What about actors, who literally train for years to act different behaviors for different roles, from good guys to bad guys. One minute the human is kind and gentle, the next he is arrogantly addressing the pirates who invaded, all from his acting days.
Their strict memorization can help them recall lines for any situation. They can cry on cue, motivate their crewmates with a well place monologues, become the life of the party with one liners and comedic sketches.
Hell this can apply to dedicated fans. The ones who try to get in character at cosplays, or memorize entire dialogues from their favorite scenes.
Really I just want someone to write alien fic where a human quotes the wallet scene from pulp fiction and just fucking terrifies them
Even YOU'RE confused about your species?!?
So I was thinking about music earlier in a Earth is Space Austraila/Humans Are Space Orcs kind of way
Humans have a way of singing that if you are not careful can permanently damage your vocal cords
Humans are incredible mimics
Whenever we hear “This song can’t be sung by humans” we Immediately go “lol” and do it anyway
Humans have a wide variety in which they can pitch their voices naturally, Freddie Mercury being a shining example of this (even though he is an outlier)

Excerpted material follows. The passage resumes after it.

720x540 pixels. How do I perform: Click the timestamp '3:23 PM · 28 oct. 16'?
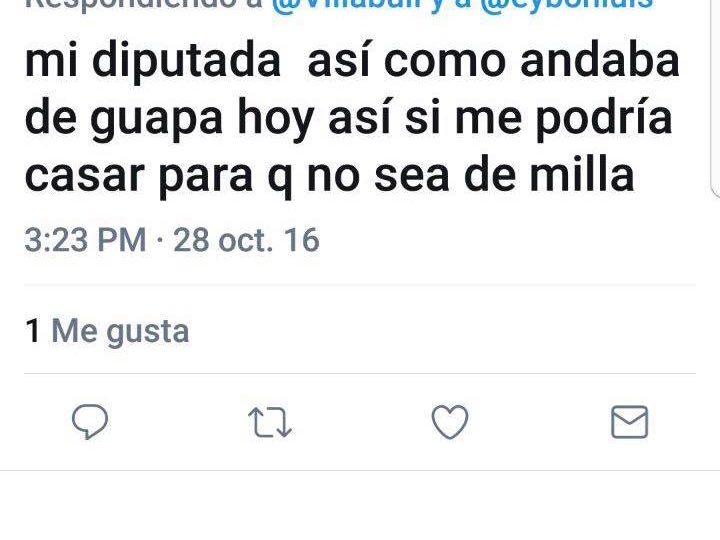tap(172, 240)
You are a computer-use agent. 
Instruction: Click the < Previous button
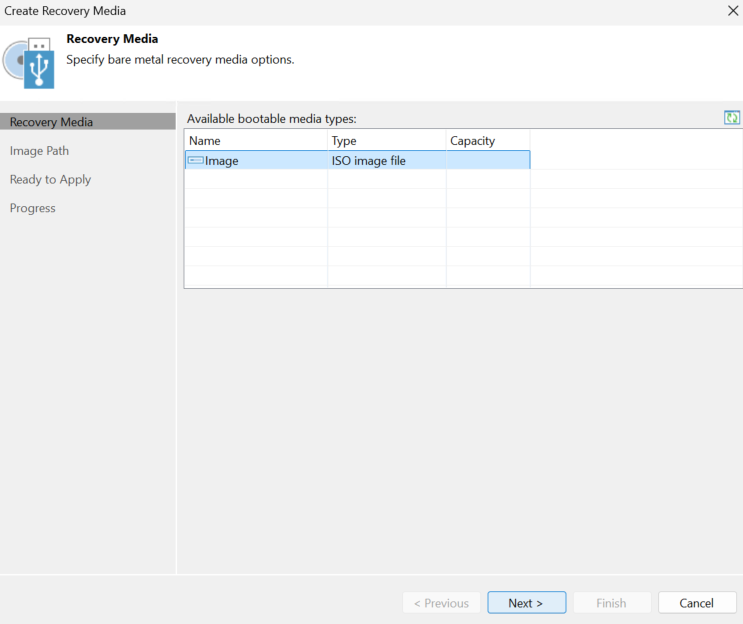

Likewise some people’s voices are naturally super high pitched or super fucking deep, there’s a lot of factors in human vocals
Which got me thinking about how varied music would be in some Galactic Federation type of thing. How interpersonal relationships may be affected by a human hearing a song that is from a species that maybe descended from birds and a human is dancing and singing in the breakroom to some Avian Boy Band just nailing the lyrics.
A alien crewmate walking in to find that one of their human crewmates are trying extremely hard to sing this song that, as far as anyone could tell, isn’t possible for them to do but What would you Know they’re getting better and better and might just be able to Do It
People who are singers have to have amazing breath control because of famously long notes in various songs and are able hold them and keep on going where as a human who doesn’t have that same kind of practice or an alien that just might not be able to do it it would be really impressed at this.
idk man just, intergalactic music
I am not an alien scout looking to learn all I can about humanity before the inevitable invasion.